To do this they would use African traits such as black skin (which, as has been pointed out, is irrelevant since chimps have pale skin under their hair, and some “Caucasian” populations have very dark skin as well) and prognathous jaws to make this link, while ignoring the fact that other African traits such as “woolly” hair or everted lips were decidedly un-apelike. Europeans have hair much more like that of apes than Africans do, and as one of the hairiest races are decidedly more “apelike” than East Asians.

Black hair or dark hair, being the most widespread trait, probably is the ancestral condition in humans. Pale hair is more recent. However, it is quite likely that “ginger-haired” people may have some other traits that are closer to the ancestral condition than those of Africans, and so are “less evolved.” If you wanted to pick the population of the most recent origin one might go with Polynesians or maybe Eskimo/Inuit. But such questions really make little sense.

In that the gene is a duplication of an existing gene for melanin, but fails to produce melanin or any other useful protein due to a subsequent mutation. This defective mutant gene is highly adaptive in higher latitudes if pale skined northerners are any indication. (Emphasized in the hope that it will make a creationist’s head 'splode.)

I remember a chart which attempted to classify the variation of mitochondrial DNA worldwide. Conform to the out of Africa theory, the variation outside of Africa was negligible: Europeans, Asians, Native Americans were all together just a subgroup of a subgroup of a subgroup, nearly identical, while there were whole diverting trees of subgroups of Africans.

So according to that chart, if you have to divide humanity into less than 10 races, 9 of them would be black, and 1 would be part black and part all other colors. Not really an answer to the original question but food for thought.

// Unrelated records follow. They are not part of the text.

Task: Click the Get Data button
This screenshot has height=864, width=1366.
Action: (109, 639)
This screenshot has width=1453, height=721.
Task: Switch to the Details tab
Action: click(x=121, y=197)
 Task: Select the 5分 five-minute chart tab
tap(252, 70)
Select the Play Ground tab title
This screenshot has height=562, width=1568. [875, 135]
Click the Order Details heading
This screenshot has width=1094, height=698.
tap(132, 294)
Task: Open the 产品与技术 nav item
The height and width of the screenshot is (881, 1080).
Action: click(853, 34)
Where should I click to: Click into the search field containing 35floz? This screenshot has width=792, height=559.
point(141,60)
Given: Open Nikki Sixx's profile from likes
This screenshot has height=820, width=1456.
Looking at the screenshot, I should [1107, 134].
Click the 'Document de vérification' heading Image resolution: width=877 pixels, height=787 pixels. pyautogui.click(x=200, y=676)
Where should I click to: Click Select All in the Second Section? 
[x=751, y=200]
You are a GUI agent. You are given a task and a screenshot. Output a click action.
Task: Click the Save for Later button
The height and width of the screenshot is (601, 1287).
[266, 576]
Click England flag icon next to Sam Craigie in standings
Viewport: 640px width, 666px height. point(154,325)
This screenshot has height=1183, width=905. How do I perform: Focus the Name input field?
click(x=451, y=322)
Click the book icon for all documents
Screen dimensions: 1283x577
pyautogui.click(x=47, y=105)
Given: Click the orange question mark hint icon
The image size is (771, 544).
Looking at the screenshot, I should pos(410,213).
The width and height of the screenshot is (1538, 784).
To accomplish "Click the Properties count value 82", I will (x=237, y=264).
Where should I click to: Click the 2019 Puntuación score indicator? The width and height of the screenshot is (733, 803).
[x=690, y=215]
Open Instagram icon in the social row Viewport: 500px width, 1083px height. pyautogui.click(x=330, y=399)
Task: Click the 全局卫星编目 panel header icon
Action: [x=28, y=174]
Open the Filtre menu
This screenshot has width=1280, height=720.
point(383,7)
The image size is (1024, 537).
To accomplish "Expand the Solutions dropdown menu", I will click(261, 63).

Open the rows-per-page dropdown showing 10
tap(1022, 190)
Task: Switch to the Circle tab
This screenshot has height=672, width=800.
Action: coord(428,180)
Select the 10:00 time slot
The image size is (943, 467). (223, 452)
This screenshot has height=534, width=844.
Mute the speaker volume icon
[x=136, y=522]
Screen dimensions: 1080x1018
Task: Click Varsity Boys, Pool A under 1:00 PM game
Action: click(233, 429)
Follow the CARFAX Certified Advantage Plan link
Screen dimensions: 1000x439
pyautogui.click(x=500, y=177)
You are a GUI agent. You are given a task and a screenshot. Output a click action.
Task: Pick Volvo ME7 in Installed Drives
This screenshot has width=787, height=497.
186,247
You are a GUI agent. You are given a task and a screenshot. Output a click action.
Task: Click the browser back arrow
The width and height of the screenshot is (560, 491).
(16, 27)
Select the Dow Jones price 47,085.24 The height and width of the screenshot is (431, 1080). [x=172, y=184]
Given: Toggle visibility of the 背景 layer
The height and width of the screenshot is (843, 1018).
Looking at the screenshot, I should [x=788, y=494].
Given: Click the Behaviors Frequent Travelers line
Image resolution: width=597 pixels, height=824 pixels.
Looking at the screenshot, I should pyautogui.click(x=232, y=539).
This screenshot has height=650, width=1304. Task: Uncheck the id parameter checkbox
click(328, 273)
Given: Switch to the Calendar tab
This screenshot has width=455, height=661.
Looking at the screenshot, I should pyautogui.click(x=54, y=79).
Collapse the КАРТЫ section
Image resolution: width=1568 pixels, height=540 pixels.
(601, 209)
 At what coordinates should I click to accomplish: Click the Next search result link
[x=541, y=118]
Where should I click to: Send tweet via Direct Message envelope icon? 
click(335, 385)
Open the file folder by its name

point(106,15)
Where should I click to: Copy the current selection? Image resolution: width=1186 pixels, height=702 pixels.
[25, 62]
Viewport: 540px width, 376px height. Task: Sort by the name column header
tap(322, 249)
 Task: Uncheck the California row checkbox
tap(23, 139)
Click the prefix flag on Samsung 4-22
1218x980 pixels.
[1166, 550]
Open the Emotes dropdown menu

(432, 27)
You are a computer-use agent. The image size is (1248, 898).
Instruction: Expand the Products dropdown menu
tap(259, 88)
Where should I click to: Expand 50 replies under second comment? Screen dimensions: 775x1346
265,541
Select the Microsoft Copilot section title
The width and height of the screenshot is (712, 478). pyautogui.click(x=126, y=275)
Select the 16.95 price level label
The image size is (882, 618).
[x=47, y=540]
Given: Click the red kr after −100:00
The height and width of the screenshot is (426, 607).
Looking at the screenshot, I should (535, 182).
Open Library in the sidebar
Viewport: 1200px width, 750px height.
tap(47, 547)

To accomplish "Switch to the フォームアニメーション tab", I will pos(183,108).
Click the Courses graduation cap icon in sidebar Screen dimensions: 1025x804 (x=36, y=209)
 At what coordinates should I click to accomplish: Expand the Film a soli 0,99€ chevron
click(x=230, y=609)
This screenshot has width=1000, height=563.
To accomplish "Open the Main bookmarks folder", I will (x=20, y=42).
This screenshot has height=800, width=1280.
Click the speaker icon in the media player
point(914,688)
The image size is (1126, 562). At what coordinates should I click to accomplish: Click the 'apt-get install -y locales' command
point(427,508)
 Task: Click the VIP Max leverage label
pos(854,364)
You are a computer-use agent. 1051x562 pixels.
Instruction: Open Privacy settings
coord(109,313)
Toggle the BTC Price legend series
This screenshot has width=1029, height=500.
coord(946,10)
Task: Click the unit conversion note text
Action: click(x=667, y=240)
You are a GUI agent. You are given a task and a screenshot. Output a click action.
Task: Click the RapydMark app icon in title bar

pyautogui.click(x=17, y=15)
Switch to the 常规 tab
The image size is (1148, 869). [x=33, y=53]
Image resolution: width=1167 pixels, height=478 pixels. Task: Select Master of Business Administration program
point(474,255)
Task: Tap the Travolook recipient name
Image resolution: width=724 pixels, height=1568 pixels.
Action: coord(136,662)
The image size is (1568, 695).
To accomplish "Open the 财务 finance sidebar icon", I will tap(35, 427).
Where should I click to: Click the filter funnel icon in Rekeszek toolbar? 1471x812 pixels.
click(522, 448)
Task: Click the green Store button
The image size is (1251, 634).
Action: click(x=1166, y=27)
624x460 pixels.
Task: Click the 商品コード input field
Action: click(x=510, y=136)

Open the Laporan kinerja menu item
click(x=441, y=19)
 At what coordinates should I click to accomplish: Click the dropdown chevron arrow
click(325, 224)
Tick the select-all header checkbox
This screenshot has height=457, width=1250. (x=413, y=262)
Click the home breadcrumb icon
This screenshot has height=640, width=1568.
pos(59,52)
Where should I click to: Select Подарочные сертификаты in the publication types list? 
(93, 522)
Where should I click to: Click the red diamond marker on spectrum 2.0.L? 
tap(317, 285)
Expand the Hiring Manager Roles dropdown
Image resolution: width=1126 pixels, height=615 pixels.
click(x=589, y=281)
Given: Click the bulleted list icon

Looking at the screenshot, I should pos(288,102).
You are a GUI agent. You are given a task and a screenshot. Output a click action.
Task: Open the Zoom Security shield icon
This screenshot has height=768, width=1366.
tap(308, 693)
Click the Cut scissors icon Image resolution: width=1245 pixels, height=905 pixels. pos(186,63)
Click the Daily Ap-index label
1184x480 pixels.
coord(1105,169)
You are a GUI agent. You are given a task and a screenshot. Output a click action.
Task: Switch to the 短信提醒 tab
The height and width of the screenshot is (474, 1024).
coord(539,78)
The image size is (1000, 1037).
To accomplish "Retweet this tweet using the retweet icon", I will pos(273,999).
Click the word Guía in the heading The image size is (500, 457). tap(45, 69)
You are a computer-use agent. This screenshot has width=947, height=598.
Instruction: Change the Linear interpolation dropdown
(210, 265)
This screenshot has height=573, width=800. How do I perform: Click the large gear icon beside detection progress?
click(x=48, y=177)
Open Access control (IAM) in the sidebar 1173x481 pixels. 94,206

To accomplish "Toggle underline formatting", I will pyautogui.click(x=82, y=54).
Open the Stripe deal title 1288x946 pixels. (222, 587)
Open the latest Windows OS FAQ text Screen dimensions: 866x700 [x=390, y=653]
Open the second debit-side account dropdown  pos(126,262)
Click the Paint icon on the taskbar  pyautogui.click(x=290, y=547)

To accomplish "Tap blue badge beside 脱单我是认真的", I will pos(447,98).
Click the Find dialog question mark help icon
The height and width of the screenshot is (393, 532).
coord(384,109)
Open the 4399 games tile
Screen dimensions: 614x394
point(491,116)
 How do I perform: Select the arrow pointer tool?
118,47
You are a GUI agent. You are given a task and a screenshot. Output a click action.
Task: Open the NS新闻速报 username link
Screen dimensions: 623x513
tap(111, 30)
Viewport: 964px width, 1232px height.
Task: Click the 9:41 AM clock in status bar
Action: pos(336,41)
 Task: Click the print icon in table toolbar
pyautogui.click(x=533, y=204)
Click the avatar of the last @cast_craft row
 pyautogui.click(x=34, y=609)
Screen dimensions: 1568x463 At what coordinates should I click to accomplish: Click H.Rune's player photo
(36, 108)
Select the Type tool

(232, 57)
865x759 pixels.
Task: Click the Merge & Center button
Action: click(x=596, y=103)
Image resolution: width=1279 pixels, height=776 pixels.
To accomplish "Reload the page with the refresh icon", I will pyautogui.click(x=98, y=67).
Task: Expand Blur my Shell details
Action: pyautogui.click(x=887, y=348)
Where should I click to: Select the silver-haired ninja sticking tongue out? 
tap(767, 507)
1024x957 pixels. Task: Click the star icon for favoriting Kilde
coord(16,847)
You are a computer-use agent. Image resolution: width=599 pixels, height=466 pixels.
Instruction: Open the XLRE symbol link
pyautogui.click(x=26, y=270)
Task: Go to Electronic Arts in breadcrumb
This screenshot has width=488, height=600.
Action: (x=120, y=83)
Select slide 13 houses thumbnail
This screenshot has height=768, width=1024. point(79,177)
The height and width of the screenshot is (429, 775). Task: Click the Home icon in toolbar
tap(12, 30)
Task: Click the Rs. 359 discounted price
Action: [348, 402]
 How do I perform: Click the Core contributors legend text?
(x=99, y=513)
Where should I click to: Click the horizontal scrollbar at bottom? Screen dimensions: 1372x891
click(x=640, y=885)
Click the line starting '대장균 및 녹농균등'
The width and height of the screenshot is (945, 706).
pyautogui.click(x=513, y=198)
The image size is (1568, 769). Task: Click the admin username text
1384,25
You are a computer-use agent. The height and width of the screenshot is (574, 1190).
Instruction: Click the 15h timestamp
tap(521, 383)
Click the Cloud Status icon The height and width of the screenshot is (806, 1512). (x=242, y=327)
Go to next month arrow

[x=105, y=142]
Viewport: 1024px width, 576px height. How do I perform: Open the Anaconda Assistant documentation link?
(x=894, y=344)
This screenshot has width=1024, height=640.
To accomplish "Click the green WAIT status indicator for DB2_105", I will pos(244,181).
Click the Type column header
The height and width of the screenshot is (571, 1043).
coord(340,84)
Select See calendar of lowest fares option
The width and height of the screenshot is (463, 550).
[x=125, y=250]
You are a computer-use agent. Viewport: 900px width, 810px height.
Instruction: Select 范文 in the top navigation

Pretty much. If we look at the subgroups from mtDNA “Eve”, there are 3 main branches, labeled L1, L2, and L3. L1 and L2 are found only in Africa, while L3 is found both in Africa and outside Africa. You see a very similar patter if you look at the Y chromosome branches, with 3 main branches, only one of which occurs both inside and outside Africa. You might be stretching it a bit to say all the non-African groups are “nearly identical” as compared to the Africa groups, but there is less variation seen outside African than inside.